One of the challenges the organization has faced is that DEI initiatives have been sprinkled in a variety of directions, including conference events and editorial programs. But diversity was not at the center of the organization’s focus.

Its ongoing commitment to DEI did, however, open up an opportunity for discussion on how those efforts could have more impact.

“Soon after I started the leadership,” Russell said, “the board and a lot of the other higher level leaders of the societies said, ‘You know, we’re doing things, but it’s not obvious and it’s not a concerted effort. It’s not cohesive. What can we do to really explain and to show to the world that this is important to us?’”

The organization’s 75th anniversary in 2021 opened up an opportunity to build a more centralized approach.

Offering Long-Term Support

The internal support for the fund has been strong, and it’s likely to continue in the long run. Russell said that on top of the committed $500,000 investment, the board just approved an additional $750,000 in funding for the program over the next three years.

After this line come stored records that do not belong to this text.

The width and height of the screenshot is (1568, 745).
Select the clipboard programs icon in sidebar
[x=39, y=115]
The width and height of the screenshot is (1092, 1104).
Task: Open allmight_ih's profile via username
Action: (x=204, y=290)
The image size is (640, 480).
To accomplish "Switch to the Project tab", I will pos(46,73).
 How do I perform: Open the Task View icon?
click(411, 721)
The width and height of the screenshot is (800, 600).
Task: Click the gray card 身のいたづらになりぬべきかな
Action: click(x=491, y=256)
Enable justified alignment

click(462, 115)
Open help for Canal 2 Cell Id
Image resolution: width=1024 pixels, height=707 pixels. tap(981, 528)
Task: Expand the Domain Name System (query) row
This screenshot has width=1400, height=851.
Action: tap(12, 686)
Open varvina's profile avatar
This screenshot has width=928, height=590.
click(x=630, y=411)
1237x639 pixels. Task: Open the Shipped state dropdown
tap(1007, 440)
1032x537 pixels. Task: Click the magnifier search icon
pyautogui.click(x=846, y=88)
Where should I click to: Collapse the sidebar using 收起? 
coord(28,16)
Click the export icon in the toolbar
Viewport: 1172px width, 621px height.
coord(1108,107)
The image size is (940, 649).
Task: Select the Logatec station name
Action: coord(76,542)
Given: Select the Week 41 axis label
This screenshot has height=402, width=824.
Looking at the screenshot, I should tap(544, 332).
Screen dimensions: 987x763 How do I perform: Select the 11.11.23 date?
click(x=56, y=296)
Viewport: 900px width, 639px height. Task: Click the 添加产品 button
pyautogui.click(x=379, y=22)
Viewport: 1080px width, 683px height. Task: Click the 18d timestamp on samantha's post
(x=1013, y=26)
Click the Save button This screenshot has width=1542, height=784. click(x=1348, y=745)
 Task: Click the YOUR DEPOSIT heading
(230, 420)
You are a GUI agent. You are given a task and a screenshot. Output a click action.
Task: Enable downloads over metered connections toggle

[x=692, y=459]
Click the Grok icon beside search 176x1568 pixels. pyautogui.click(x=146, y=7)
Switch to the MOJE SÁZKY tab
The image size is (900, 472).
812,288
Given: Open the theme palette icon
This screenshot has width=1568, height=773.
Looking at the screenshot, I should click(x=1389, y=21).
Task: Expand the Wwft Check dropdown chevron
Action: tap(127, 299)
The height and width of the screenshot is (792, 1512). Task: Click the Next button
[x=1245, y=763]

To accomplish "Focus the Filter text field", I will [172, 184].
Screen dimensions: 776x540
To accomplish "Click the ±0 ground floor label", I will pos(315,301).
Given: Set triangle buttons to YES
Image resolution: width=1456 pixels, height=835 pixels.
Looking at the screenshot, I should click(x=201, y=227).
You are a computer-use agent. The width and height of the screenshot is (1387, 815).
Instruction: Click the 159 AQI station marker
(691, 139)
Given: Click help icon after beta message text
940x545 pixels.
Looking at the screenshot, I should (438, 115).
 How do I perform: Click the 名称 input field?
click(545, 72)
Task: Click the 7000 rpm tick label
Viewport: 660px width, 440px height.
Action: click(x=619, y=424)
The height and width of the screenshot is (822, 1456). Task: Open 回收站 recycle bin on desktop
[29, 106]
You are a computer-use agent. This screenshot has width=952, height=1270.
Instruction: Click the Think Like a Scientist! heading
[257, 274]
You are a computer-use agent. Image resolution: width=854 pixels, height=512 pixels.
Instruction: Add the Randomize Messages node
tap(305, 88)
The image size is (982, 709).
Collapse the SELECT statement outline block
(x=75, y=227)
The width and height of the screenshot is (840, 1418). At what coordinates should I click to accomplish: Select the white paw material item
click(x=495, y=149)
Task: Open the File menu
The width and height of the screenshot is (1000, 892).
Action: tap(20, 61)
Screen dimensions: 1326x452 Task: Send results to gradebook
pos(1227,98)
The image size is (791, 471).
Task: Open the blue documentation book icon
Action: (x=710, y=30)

She said that as the program has continued, the association is learning lessons about how to better guide applicants so they more effectively ask for the resources they need, in case they feel they can do more with additional funding.

“I think one of the things that we saw with the proposals was that people were being very conservative in what they’re asking for,” she said. “So we’re trying to guide the proposals a little bit more, to ensure that people are asking for what they need.”

Russell said they’re working to expand the pool of applicants to new areas—even beyond the association’s large network of local chapters—so applicants in future years are both diverse and committed to using their funding in ambitious ways.

“It’s important for us to be doing things that really have that significant impact, as well as a grassroots impact. We want to do both,” she said. “And so I think we’ve been talking a lot about, ‘We got a lot of the grassroots in the first year, and now we want to really look at some of the bigger opportunities.’”

Lessons for Other Associations

Russell said that her advice to other associations that are thinking of doing something like this is to think about what can be done to bring in some new perspectives, beyond the technical competency that might come from experience. Pointing to the decision-making efforts by the IEEE CS board, she suggested expanding the pool of leadership candidates beyond the usual suspects.

“Don’t be afraid to call on folks that are maybe younger than who you would normally consider candidates for leadership positions, because I think they add a lot,” she said. “That’s part of the diversity.”

She added that this is a contrast from how many associations operate, “where people get to the top of their career and then they’re involved in the leadership.”

Building leadership with DEI in mind can help to strengthen the work so it reaches other audiences.

“I think it’s important to really reach as far out as you can, into your membership and into your customers, to really find people with those diverse perspectives to be part of your leadership,” she said. “Having that as your foundation, you’re able to build better.”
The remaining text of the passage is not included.